[Stored data]
>>>

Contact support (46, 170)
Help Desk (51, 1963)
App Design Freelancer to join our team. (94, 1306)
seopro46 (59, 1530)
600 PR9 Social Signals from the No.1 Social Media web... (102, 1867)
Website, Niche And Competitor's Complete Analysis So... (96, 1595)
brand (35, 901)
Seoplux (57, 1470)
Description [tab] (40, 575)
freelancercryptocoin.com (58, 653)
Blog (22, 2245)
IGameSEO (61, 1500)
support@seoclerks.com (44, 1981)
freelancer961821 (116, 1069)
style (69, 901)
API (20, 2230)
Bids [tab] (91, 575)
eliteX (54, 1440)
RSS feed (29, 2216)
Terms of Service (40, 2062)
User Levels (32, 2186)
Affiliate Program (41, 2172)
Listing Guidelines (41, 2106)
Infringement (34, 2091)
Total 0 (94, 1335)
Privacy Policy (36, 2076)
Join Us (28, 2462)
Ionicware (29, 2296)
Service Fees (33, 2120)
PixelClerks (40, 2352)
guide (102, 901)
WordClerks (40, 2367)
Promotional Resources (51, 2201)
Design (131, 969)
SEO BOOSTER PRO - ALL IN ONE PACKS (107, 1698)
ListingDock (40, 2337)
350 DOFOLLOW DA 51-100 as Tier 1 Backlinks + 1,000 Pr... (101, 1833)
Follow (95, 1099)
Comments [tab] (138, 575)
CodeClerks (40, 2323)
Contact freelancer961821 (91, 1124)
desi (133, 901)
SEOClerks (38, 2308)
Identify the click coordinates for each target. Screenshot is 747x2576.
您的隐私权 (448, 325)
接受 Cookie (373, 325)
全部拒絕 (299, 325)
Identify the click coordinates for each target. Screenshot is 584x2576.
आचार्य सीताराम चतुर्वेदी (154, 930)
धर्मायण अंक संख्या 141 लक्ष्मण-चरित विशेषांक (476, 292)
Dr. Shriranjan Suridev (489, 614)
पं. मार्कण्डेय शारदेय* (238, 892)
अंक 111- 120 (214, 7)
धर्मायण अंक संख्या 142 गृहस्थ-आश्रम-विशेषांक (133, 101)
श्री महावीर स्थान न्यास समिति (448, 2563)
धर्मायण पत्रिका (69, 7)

<<<

TASK DESCRIPTION ▸
The required output is the line containing "अंक 111- 120 (214, 7)" through the last line of the records above, each copied exactly and nothing more.

EXERCISE RESPONSE ▸
अंक 111- 120 (214, 7)
धर्मायण अंक संख्या 142 गृहस्थ-आश्रम-विशेषांक (133, 101)
श्री महावीर स्थान न्यास समिति (448, 2563)
धर्मायण पत्रिका (69, 7)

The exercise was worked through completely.